Quoted passage
===============
Nasser’s portrait has made a come-back in recent months, often alongside pictures of Egypt’s new military strongman, Gen Abdulfattah al-Sisi, the defence minister, who engineered the coup against Mr Morsi.
Gen Sisi has dropped hints that he would take a “Yes” vote as a mandate to stand for president himself, a return to the status quo. Mr Morsi was modern Egypt’s sole non-military leader.
A “Yes” vote is in fact a foregone conclusion. Campaigning for “No” was all but banned, with activists who tried to do so arrested and beaten under anti-terror laws. “Yes” posters festooned the streets, with pictures of Gen Sisi hung from prominent buildings and waved by passing children.
Supporters sang and danced at polling stations. Brotherhood demonstrators were chased away.
Three people were killed when police opened fire in the southern Egyptian town of Sohag, an Islamist stronghold, and eight others around the country.
Turn-out was hard to estimate. The previous two referendums only tallied around 40 and 30 per cent of eligible voters. An even lower figure now would indicate success for the boycott led by the Brotherhood, which has condemned the referendum as whitewashing a dictatorship that has blood on its hands after the killing of hundreds of pro-Morsi demonstrators in the summer.
===============
Written instruction A
In the report on Egypt's referendum, what happened to activists who tried to campaign for a "No" vote?
Written instruction B
Carry on the report on Egypt's referendum from the point where it stops.

Information shown
===============
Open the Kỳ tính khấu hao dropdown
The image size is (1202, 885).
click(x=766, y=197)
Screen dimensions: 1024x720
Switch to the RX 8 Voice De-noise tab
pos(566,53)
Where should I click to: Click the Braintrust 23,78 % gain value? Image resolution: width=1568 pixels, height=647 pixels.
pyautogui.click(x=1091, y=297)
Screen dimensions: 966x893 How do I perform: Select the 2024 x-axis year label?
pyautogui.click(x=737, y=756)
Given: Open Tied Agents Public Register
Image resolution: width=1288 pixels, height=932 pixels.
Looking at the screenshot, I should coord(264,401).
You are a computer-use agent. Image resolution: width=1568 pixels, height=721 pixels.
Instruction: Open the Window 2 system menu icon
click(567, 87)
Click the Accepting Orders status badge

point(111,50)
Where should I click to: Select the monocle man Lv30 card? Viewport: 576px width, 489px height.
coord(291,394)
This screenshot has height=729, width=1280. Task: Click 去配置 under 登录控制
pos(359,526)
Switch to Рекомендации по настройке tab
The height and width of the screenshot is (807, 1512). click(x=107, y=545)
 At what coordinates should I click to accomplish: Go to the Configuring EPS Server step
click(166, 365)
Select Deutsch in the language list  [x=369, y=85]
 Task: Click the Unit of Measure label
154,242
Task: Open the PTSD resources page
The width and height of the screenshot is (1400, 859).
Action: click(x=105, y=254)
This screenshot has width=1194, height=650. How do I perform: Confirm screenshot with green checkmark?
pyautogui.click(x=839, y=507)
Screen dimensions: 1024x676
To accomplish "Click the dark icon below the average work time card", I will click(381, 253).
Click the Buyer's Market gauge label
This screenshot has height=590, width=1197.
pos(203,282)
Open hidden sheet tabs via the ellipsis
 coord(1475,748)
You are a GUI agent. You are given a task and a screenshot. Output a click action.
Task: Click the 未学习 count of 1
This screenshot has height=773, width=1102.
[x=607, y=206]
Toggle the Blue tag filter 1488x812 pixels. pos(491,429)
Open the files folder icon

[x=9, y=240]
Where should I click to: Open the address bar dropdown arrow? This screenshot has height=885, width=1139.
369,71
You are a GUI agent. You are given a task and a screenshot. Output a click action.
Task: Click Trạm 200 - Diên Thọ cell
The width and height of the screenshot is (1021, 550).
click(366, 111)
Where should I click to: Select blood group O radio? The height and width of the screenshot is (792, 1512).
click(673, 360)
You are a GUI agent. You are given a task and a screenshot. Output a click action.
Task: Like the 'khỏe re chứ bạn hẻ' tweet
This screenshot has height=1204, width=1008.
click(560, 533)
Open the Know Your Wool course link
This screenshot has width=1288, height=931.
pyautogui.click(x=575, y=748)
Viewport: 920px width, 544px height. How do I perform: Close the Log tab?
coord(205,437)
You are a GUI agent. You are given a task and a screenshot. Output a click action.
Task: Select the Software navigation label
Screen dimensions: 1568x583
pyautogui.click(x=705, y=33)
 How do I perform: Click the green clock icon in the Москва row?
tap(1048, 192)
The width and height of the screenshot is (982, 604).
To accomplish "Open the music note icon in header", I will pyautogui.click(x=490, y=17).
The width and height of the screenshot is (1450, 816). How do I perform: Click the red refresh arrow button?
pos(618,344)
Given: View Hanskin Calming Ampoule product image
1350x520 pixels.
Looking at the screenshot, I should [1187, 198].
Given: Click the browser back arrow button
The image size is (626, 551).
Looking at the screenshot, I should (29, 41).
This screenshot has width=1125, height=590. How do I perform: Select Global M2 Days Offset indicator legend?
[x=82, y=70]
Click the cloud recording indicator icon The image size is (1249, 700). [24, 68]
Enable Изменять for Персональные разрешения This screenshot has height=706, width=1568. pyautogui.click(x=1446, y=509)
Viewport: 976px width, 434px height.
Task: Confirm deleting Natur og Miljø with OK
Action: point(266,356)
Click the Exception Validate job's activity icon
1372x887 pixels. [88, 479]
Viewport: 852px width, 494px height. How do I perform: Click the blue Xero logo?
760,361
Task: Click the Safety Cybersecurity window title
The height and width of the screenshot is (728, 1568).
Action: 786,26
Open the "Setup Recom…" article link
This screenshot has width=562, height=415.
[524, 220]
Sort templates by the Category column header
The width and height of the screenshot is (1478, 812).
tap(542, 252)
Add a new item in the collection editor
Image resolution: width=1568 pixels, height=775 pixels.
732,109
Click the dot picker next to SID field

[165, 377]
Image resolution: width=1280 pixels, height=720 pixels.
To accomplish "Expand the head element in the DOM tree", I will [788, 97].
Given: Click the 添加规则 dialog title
===============
Task answer A
They were arrested and beaten under anti-terror laws.

Task answer B
Many secular youth also saw the return of the military and the police as overturning the 2011 revolution.
“I’m not taking part - not after all the bloodshed,” said Mohmen Mustafa, 25. “Our revolution has achieved nothing at all. But there will be another revolution, for sure.”
Not far from where he was speaking, a bomb exploded before polls opened outside Cairo’s North Giza court-house, an example of the instability that many Egyptians fear and Gen Sisi’s supporters think they are voting against.
A Sinai-based Islamist militant group, Ansar Beit al-Maqdis, has claimed responsibility for a string of attacks, including in Cairo, since Mr Morsi was overthrown.
The authorities have used this to tar the Brotherhood as terrorists, though the group insists it supports only peaceful means.
No-one was injured, however. A small protest of mainly women, holding posters of Gen Sisi, gathered shortly afterwards, shouting anti-Brotherhood slogans.